— About this task —
In the entries below, begin at the line that has "Click the OE letters on the board" and stop after the line that has "Disable the Required prerequisite toggle"; output those lines exactly, leaving out pictures.

Material for the task START

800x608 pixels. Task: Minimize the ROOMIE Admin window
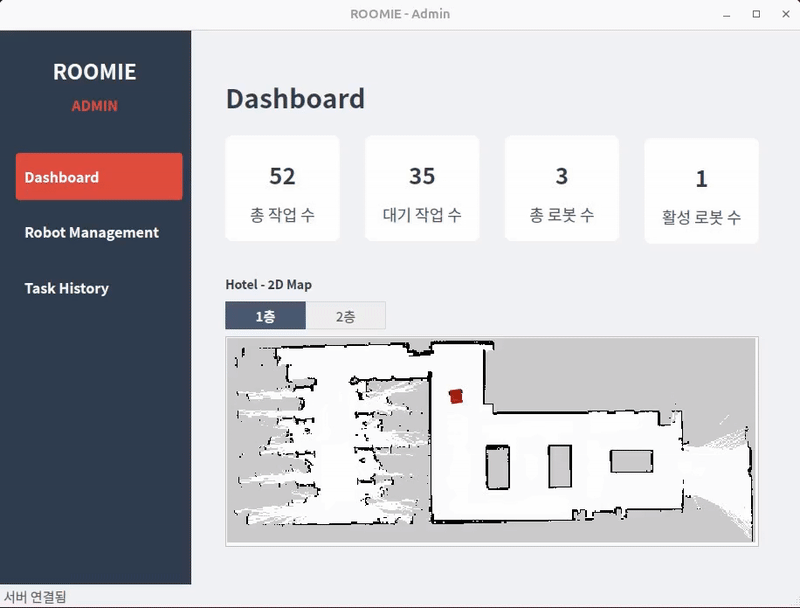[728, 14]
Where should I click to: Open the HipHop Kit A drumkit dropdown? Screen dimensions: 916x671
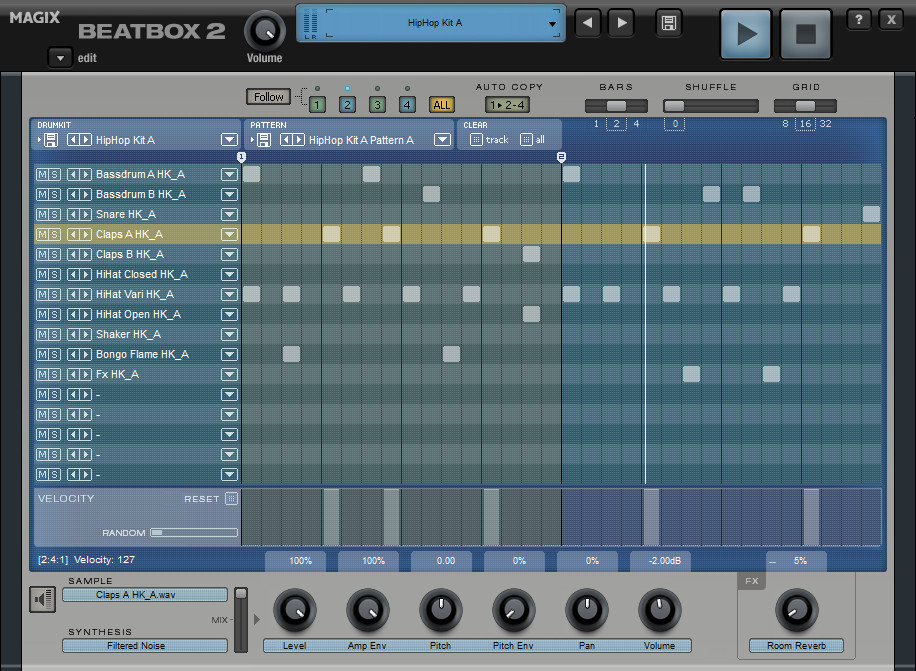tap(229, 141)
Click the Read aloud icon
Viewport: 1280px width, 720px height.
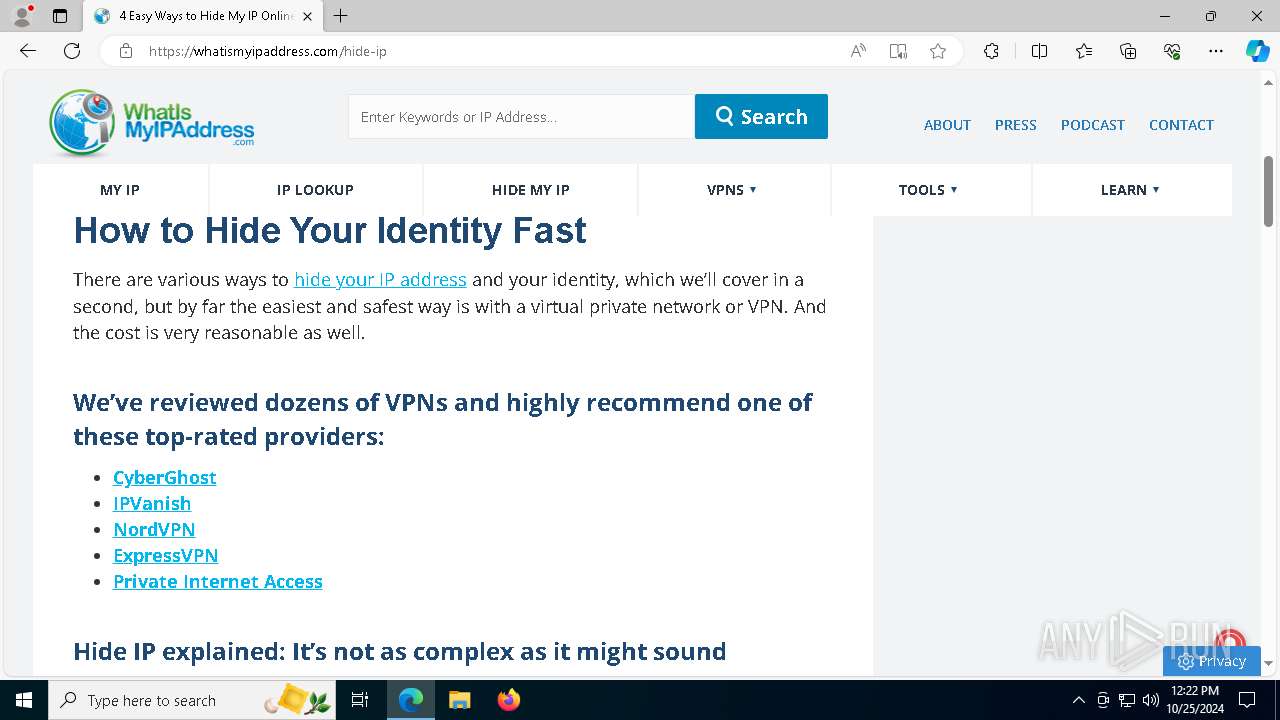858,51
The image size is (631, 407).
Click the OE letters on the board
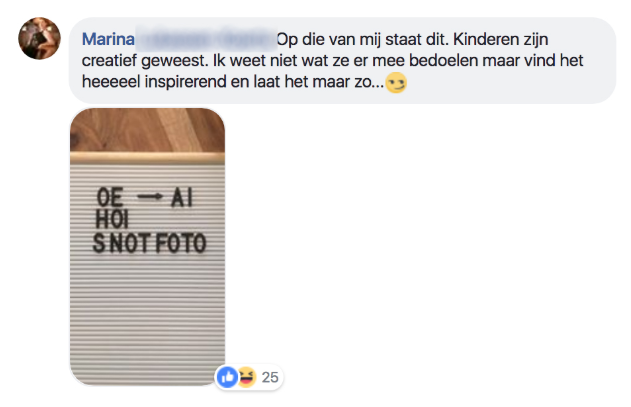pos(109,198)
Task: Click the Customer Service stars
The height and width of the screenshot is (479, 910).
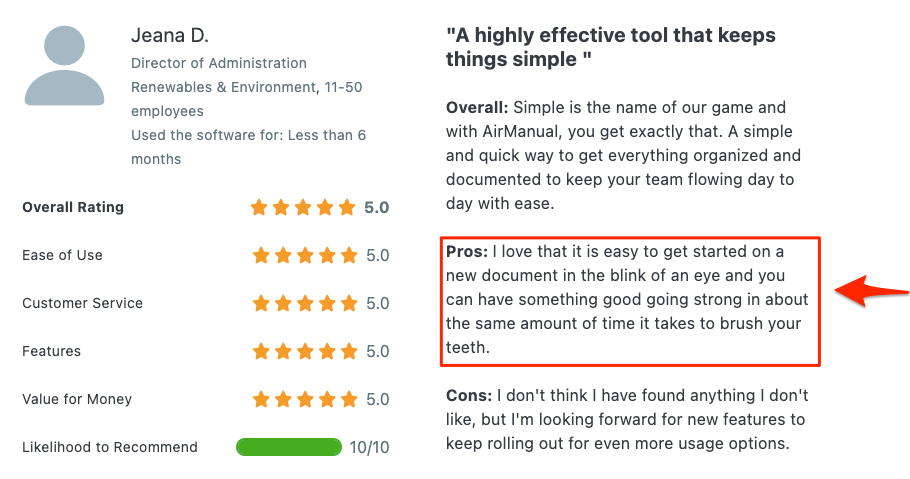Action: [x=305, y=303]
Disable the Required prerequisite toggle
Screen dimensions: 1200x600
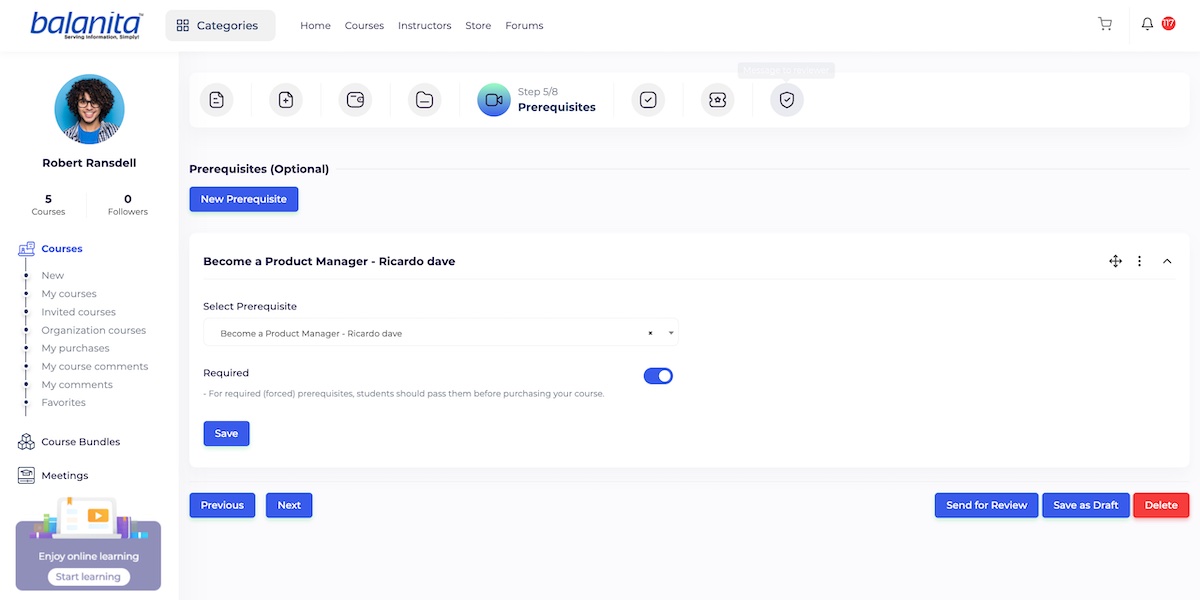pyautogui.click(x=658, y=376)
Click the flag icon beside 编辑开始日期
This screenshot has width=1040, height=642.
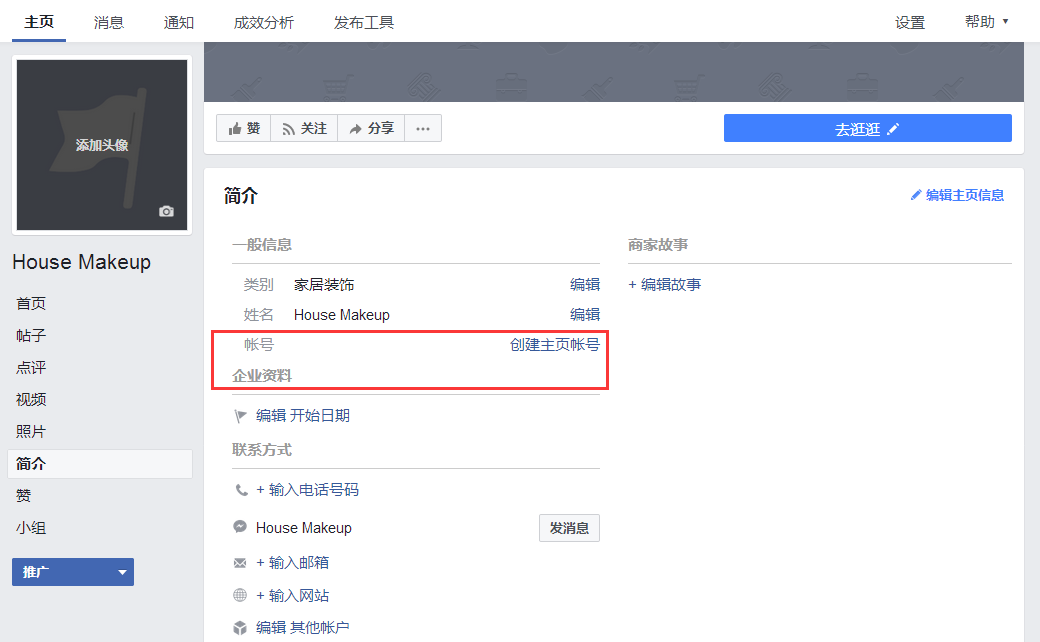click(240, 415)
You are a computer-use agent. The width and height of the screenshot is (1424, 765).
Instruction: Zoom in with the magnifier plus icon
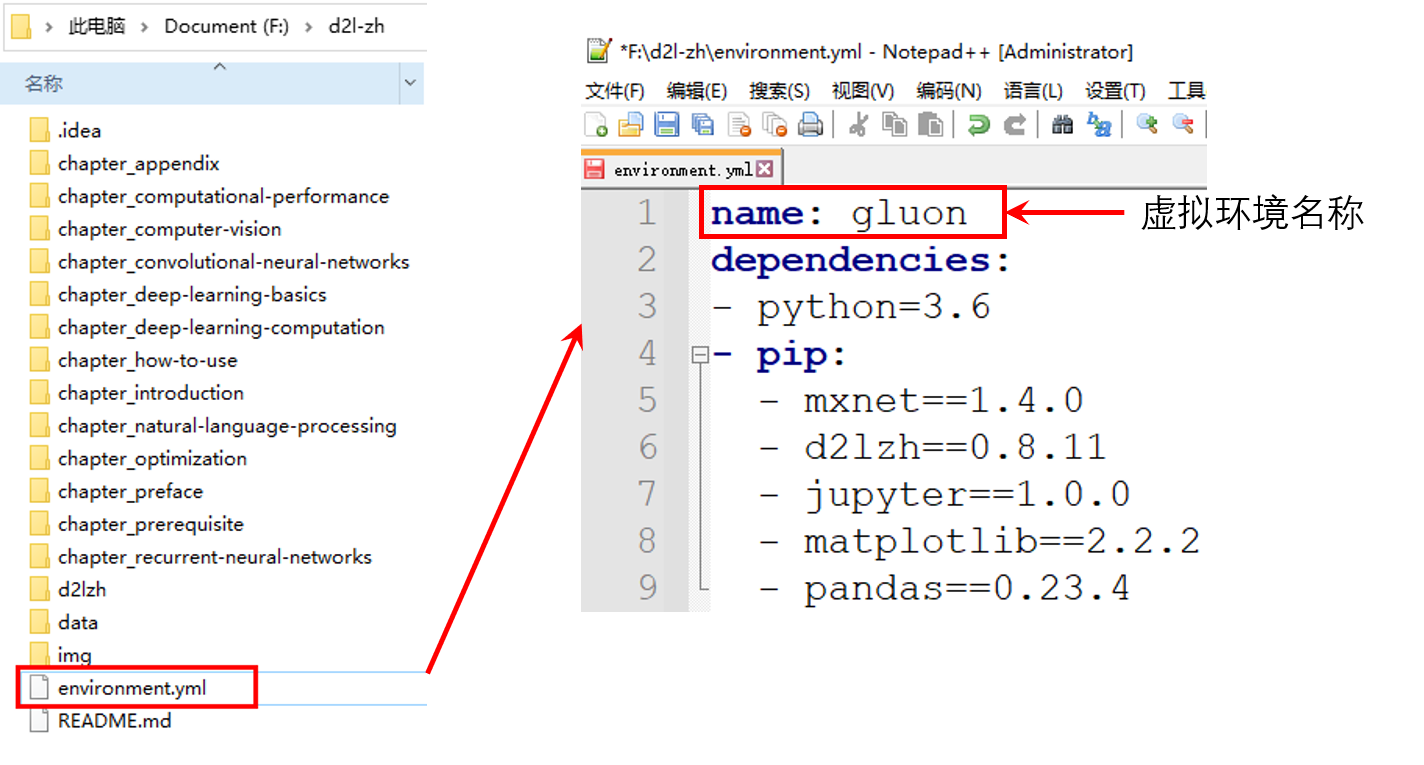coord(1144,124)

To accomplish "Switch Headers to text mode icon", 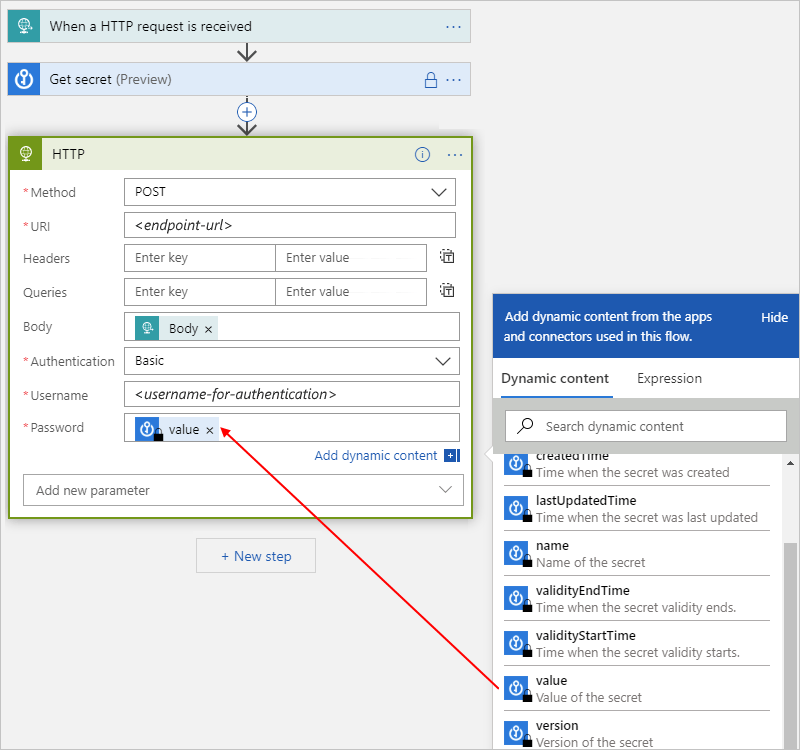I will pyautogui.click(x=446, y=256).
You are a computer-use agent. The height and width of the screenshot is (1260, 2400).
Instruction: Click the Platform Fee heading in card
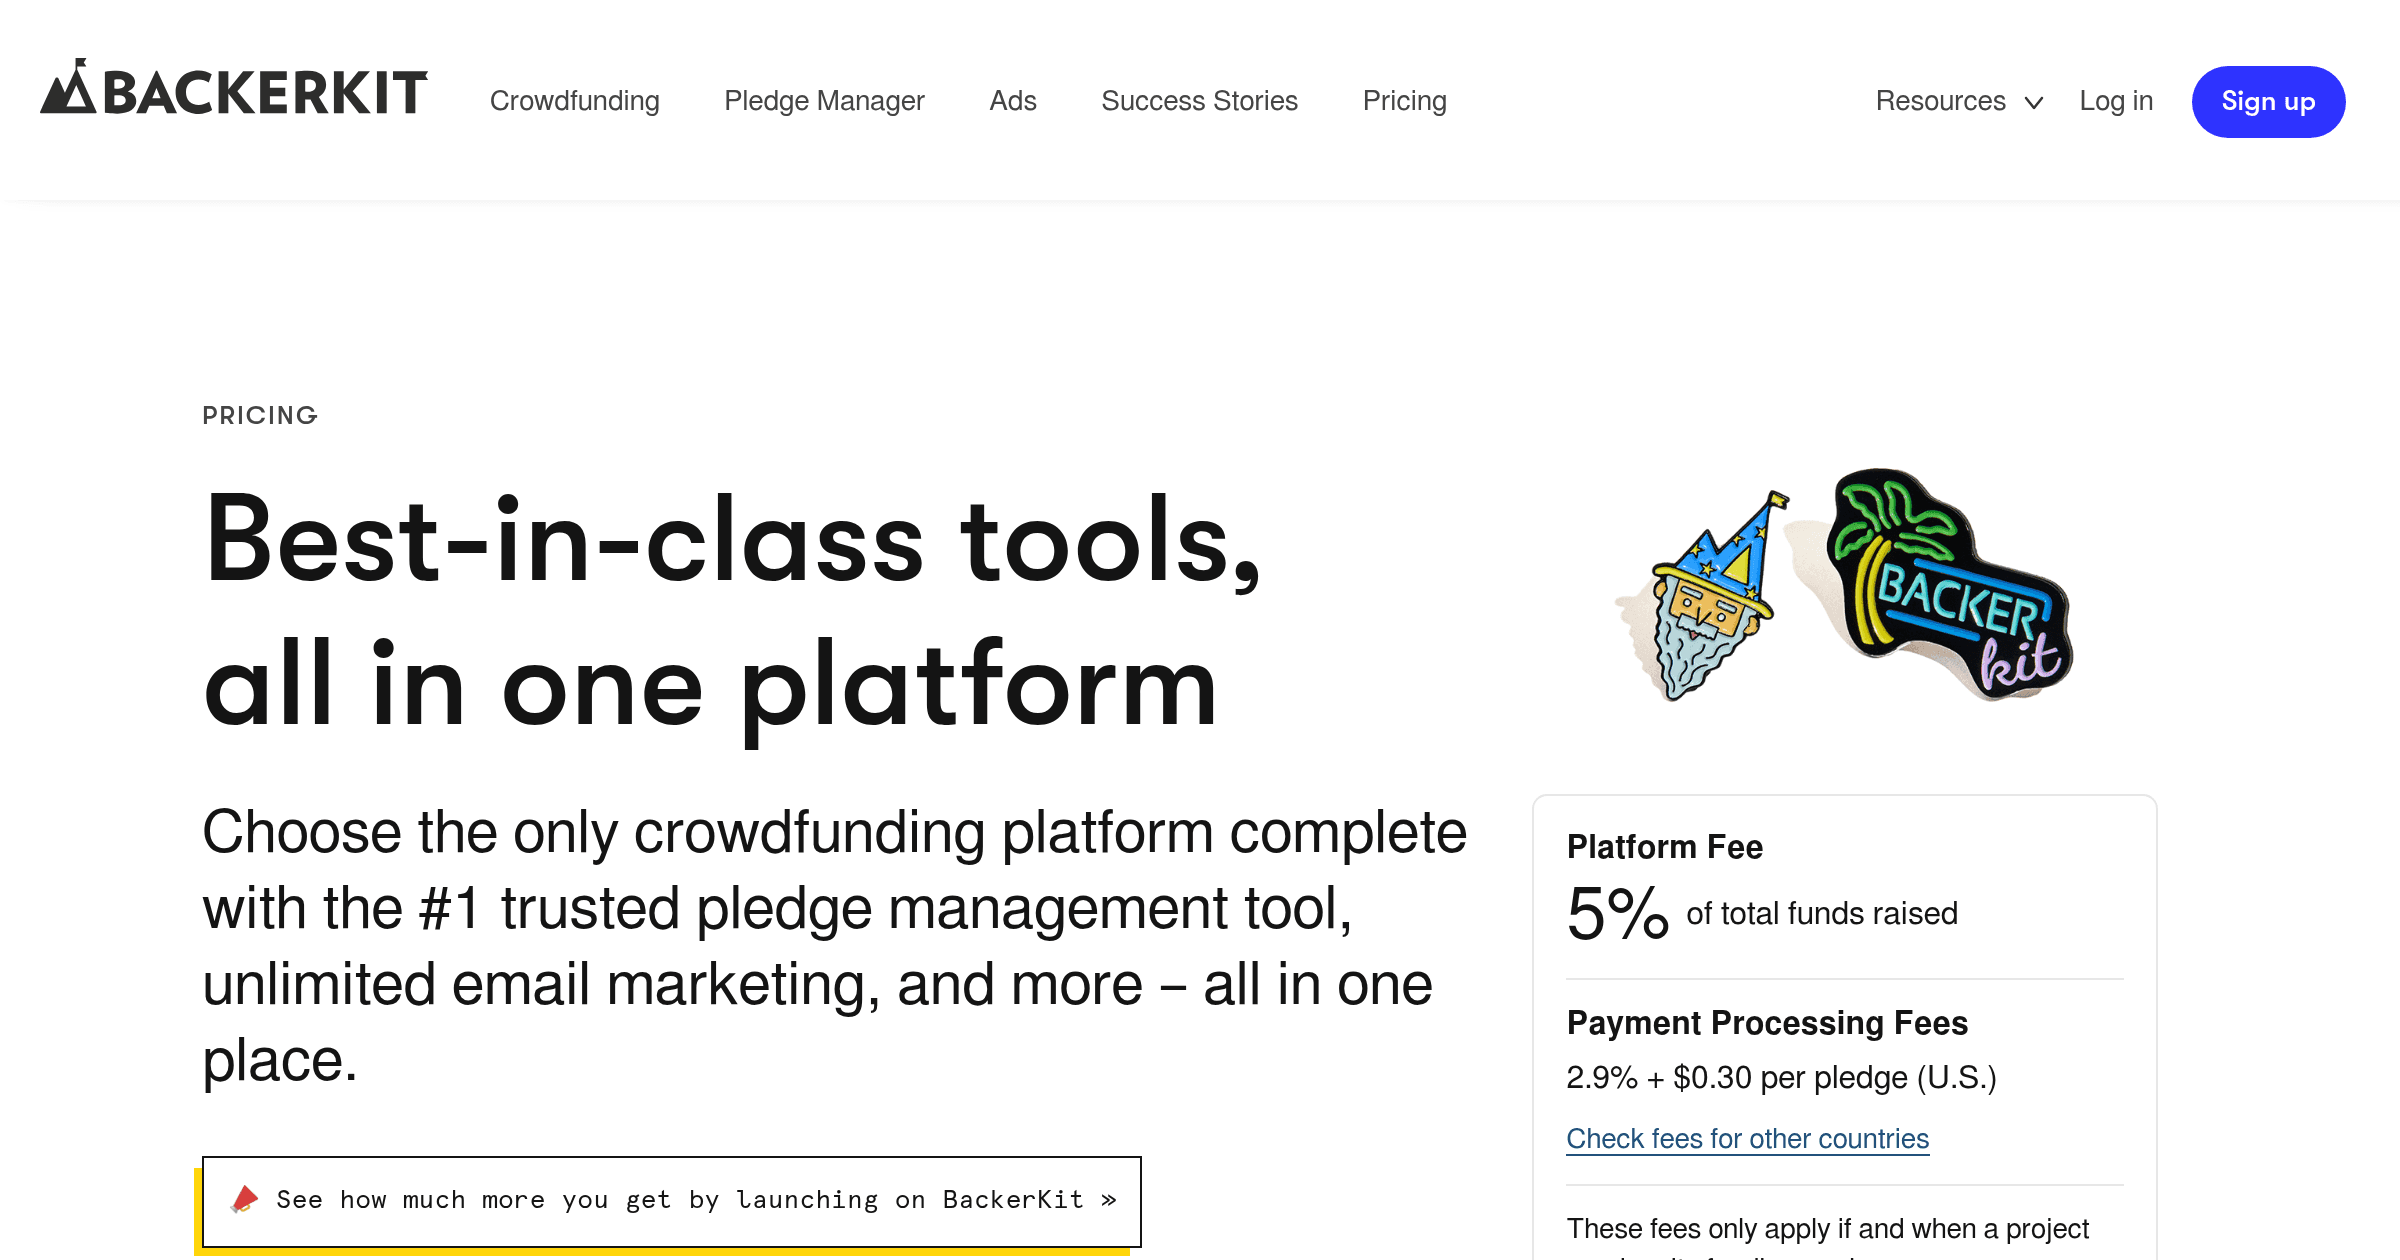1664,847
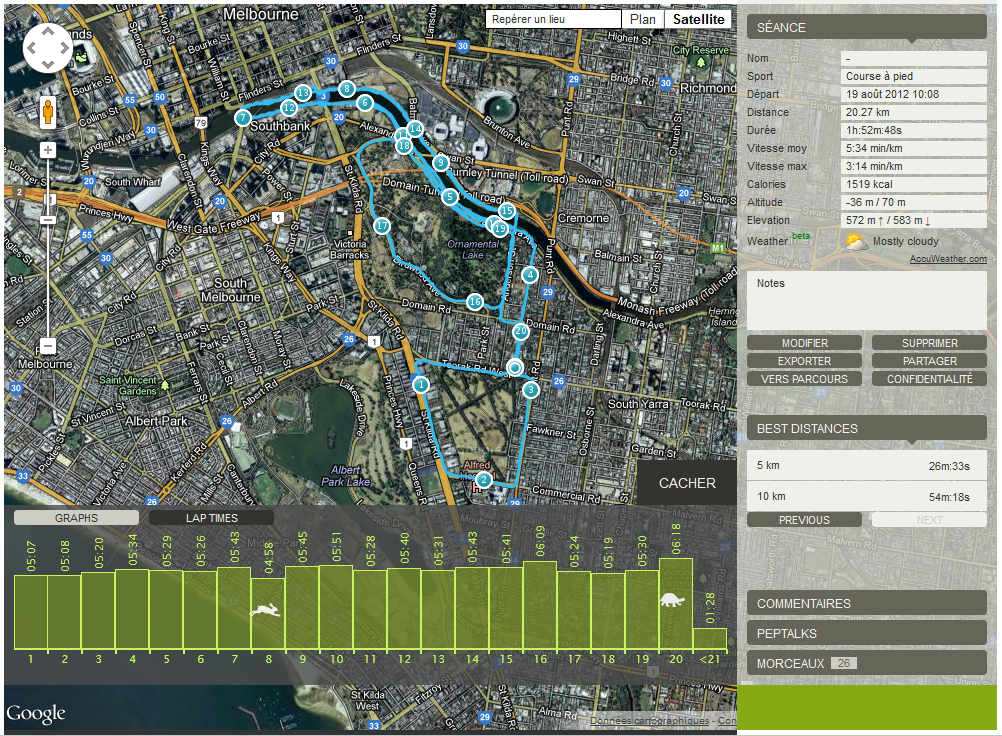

Material for the task END

— Answer space —
Click the OE letters on the board
pos(109,198)
Task: Click the Customer Service stars
The height and width of the screenshot is (479, 910).
Action: [x=305, y=303]
Disable the Required prerequisite toggle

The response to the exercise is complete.